DOCUMENT PASSAGE =>
'''

Mitchell wait goes on
It was at last Tuesday’s media briefing when Phil Dowson volunteered that Alex Mitchell, his unavailable No9, would be seeing a specialist about the neck issue picked up at training that has sidelined him from the opening rounds of the league.

Steve Borthwick’s first-choice England scrum-half was originally set to play against Bedford in Saints’ final pre-season outing on September 13. He had been named in the starting team but was a no-show come kick-off and has since missed Northampton’s two Premiership matches.

Dowson claimed post-Exeter there was no firm indication good or bad regarding the Mitchell investigation. “He saw the specialist on Thursday and so we are hoping to get a bit more clarity on that in the next week or so,” he said.

Reading between the lines, we definitely won’t be seeing him versus Harlequins next Friday night given the short turnaround, and the fear must be that something serious has happened and Mitchell unfortunately might not be ready for the start of England’s Autumn Nations Series at home to New Zealand on November 2. That would be a real pity.

'''

DATA SUPPLIED =>
'''

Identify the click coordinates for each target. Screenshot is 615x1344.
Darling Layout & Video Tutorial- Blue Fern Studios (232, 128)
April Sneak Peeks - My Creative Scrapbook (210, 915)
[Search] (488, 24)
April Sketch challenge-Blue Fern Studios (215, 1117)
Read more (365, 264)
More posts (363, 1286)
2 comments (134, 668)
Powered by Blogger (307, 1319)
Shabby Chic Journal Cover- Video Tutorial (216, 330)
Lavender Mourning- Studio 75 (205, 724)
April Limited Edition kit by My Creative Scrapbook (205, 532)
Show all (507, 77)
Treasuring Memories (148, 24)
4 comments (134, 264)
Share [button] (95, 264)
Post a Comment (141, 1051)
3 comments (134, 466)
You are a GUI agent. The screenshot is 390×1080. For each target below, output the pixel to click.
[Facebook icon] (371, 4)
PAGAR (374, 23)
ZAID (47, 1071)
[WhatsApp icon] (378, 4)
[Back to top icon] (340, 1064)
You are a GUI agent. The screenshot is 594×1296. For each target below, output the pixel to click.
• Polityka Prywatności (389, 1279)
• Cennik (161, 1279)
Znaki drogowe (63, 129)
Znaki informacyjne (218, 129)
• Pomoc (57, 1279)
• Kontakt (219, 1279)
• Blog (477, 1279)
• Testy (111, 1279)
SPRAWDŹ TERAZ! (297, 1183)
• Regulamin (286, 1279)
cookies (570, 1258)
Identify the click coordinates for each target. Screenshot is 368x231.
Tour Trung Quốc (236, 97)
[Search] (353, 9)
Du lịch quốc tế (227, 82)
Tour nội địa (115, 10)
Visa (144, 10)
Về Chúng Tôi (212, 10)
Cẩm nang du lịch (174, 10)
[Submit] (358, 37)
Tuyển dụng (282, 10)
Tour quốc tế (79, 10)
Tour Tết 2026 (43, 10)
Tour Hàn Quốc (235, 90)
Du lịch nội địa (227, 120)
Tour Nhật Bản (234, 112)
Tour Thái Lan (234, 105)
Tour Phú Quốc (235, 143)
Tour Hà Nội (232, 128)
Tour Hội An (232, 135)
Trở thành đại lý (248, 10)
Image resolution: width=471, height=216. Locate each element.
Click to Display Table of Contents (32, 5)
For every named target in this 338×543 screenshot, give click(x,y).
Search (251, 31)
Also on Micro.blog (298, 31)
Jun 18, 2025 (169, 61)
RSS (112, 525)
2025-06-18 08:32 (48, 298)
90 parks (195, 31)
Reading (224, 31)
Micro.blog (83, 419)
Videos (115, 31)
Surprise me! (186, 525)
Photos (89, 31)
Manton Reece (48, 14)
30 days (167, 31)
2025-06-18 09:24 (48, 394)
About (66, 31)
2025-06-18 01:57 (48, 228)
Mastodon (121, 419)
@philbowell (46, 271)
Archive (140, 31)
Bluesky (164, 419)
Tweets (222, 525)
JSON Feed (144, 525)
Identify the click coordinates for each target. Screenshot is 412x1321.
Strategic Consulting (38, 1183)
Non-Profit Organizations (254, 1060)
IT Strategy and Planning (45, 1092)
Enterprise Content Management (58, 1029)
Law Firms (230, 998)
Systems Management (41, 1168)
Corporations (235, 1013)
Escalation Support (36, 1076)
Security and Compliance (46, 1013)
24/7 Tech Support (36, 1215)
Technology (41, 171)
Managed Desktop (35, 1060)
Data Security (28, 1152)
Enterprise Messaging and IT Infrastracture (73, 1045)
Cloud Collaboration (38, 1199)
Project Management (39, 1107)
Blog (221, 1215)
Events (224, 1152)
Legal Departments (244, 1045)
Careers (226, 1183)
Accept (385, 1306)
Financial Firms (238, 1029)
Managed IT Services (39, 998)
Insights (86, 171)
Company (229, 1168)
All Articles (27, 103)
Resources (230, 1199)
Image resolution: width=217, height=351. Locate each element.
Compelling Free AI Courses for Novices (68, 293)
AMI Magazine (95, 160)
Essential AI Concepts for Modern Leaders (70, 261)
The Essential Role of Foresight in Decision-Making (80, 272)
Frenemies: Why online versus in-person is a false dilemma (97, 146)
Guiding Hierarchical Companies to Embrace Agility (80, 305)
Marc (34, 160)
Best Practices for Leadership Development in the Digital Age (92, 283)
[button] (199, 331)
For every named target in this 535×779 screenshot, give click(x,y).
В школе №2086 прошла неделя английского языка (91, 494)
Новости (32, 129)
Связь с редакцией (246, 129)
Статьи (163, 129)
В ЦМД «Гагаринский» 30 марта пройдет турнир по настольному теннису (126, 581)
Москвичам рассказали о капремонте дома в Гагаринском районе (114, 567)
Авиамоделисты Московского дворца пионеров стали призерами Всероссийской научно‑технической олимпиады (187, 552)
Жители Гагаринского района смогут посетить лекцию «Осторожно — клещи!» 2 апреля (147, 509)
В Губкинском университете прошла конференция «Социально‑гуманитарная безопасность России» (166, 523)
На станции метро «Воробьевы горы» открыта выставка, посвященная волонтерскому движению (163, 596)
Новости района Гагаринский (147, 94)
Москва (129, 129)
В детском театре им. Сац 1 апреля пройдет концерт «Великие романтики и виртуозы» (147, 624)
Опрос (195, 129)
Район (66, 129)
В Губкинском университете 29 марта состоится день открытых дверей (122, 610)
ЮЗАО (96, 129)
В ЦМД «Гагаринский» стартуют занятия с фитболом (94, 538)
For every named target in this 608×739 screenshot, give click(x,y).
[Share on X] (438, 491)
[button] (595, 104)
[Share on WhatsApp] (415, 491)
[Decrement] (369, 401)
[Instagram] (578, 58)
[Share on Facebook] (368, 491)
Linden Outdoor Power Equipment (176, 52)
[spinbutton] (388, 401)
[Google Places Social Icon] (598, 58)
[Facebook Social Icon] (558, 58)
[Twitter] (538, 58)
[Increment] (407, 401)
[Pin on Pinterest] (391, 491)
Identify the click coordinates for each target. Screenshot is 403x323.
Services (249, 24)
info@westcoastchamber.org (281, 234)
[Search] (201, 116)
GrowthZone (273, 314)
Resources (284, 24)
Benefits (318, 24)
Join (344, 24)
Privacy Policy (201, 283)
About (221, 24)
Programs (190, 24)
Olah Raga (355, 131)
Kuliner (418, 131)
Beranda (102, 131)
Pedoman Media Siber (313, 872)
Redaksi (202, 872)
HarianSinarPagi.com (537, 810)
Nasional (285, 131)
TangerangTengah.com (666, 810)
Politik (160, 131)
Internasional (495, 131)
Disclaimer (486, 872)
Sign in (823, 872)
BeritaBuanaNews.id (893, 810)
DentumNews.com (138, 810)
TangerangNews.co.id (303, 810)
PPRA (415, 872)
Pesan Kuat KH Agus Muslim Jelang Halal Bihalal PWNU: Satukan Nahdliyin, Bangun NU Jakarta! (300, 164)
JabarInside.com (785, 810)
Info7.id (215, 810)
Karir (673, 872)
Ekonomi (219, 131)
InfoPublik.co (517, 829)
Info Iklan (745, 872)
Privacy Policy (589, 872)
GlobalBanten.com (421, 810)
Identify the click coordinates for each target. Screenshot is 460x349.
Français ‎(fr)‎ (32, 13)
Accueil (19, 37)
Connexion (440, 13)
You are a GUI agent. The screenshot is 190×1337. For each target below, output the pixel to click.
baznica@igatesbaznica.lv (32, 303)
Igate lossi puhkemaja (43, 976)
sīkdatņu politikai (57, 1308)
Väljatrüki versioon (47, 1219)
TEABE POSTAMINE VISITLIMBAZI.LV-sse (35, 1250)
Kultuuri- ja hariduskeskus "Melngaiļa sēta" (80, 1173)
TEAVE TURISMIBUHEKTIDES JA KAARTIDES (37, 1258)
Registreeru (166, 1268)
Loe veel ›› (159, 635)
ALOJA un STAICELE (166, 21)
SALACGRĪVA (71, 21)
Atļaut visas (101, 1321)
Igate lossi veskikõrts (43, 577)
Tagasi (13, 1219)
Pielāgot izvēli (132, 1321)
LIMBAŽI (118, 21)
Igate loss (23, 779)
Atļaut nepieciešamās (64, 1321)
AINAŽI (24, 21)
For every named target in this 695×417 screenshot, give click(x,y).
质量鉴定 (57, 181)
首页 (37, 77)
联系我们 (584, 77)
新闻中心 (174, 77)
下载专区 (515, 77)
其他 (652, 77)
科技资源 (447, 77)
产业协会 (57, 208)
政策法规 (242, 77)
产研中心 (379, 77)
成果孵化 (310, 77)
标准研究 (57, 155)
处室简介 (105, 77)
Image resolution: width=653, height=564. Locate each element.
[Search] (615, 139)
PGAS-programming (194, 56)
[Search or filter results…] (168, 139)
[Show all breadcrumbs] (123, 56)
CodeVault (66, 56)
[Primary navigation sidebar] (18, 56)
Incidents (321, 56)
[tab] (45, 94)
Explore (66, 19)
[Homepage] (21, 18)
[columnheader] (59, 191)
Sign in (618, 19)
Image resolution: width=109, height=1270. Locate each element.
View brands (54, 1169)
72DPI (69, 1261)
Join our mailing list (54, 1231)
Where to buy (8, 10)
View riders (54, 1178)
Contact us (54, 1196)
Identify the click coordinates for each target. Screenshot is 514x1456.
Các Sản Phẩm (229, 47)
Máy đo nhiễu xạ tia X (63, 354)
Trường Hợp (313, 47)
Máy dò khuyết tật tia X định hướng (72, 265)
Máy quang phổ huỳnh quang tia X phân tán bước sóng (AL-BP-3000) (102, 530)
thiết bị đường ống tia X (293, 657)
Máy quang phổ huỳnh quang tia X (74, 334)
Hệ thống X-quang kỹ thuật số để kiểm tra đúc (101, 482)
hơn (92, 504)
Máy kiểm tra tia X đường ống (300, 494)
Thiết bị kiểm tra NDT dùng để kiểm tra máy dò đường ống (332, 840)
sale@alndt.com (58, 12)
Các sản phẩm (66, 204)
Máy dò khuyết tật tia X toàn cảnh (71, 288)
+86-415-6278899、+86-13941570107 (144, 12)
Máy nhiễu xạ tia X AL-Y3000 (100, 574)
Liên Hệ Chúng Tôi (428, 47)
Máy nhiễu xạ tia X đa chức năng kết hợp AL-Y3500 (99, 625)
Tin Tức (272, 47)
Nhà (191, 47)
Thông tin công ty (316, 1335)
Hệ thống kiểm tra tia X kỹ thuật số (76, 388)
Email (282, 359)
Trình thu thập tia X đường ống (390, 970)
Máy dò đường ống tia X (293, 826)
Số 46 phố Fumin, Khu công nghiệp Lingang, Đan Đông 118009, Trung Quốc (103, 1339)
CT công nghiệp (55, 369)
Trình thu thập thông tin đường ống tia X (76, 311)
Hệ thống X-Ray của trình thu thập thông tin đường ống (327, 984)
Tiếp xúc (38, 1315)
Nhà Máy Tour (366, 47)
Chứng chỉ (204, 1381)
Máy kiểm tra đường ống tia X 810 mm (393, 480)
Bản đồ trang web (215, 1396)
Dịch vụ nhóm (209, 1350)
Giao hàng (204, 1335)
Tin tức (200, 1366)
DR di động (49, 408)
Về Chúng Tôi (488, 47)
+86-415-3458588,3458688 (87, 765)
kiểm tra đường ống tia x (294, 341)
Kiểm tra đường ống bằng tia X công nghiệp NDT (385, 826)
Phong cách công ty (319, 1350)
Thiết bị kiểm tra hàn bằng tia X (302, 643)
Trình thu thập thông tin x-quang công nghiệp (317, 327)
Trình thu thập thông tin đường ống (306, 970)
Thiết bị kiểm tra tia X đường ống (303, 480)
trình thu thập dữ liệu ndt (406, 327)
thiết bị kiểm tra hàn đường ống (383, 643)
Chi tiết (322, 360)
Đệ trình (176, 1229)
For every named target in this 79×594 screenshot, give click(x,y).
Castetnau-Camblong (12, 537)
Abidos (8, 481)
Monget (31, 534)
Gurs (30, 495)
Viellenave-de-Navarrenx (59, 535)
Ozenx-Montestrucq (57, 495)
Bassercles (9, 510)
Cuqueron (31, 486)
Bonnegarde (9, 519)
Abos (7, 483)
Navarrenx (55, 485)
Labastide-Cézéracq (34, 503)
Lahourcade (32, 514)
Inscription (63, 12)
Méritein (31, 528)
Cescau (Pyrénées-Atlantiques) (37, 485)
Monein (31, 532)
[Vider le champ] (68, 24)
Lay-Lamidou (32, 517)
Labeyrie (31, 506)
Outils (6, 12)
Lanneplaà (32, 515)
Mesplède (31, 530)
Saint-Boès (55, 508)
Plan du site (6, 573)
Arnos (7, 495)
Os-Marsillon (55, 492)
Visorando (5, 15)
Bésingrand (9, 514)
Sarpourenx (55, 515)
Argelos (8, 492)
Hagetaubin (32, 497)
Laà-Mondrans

'''

EXERCISES =>
1. Name every person the rugby article identifies by name.
2. Report every line of the records that contains the string "Новости", treating case as significant.

SOLUTIONS PER TASK =>
1. Phil Dowson, Alex Mitchell, Steve Borthwick

2.
Новости (32, 129)
Новости района Гагаринский (147, 94)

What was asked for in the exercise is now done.